The Zimmerman court was not moved by the argument that the New Jersey statute does not create a fraud-on-the-FDA claim, like in Buckman, but rather only gives plaintiffs the opportunity to rebut a presumption and thereby bring a tort claim under New Jersey common law:
Once New Jersey passed the statutory immunity provision for punitive damages, the traditional cause of action is no more rooted in common law doctrine than the stand-alone claim in Buckman. This is because, in the post-statutory immunity world, a plaintiff’s punitive damages claim hinges on whether the defendant-drug maker made adequate disclosures to the agency and whether, in the face of these inadequate disclosures, the agency would have approved the drug. In this way, New Jersey’s statutory immunity provision makes fraud on the FDA a “critical element” of every punitive damages claim.

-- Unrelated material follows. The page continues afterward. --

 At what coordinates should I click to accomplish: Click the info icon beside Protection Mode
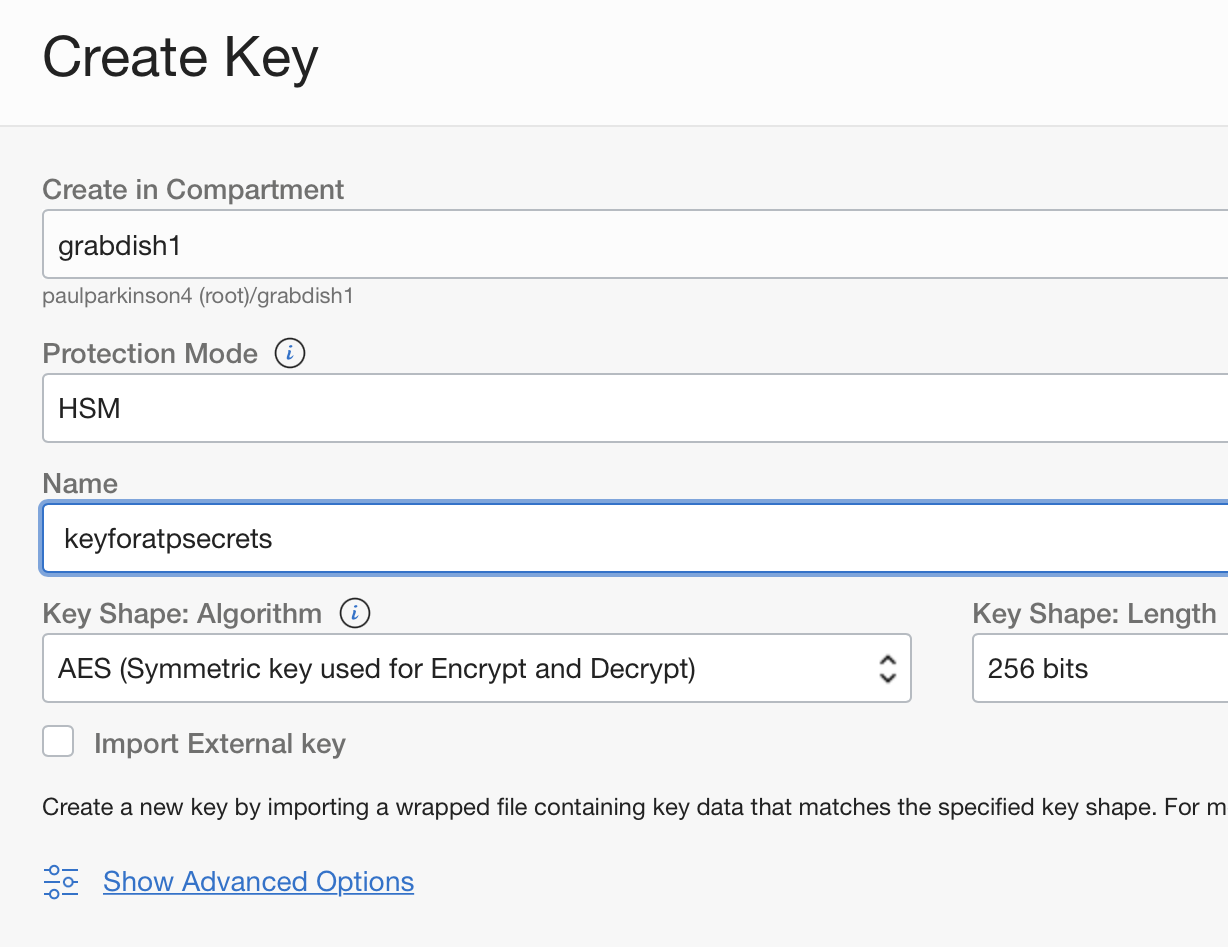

Id. at *55-56 (citation omitted).
It really is a simple analysis. The statute authorizes juries to dig into the details of regulations and New Drug Applications and make independent determinations of what the FDA should have done or would have done, but didn’t do. In other words, precisely what juries can’t do under federal law:
Simply put, Plaintiff’s claim for punitive damages requires a state fact finder to determine what was required to be submitted to the FDA, whether it was submitted to the FDA and, whether the FDA would have made a different approval decision had it been provided with the correct or missing information. Plaintiff’s claim thus requires a fact finder to make these types of determinations as a matter of state law even though federal law makes such determinations the exclusive province of the FDA. Accordingly, Plaintiff’s claim for punitive damages poses an obstacle to the objectives and purpose of the FDCA, and is therefore preempted by the FDCA.
Id. at *51-52.
It doesn’t, and shouldn’t, matter whether this improper determination is an element of a claim, a gateway to a broader claim, or the entirety of the claim. Jury after jury deciding what the FDA should have gotten and done about it gets in the way of the FDA doing its job. The Zimmerman court gave a good quotation for this too:
Allowing state fact finders to second-guess the very decisions that federal law leaves entirely to the agency presents “the same inter-branch-meddling concerns that animated Buckman.” As in Buckman, allowing punitive damages liability here would require applicants to submit a “deluge” of unnecessary information during the approval process, which in turn, delays the approval of new drugs. In seeking to comply with various statutory immunity provisions, drug manufacturers would “exert an extraneous pull on the scheme established by Congress.”
Id. at *57.
We told you that the court’s discussion was much better than just, “see McDarby.” Keep it handy for future briefs.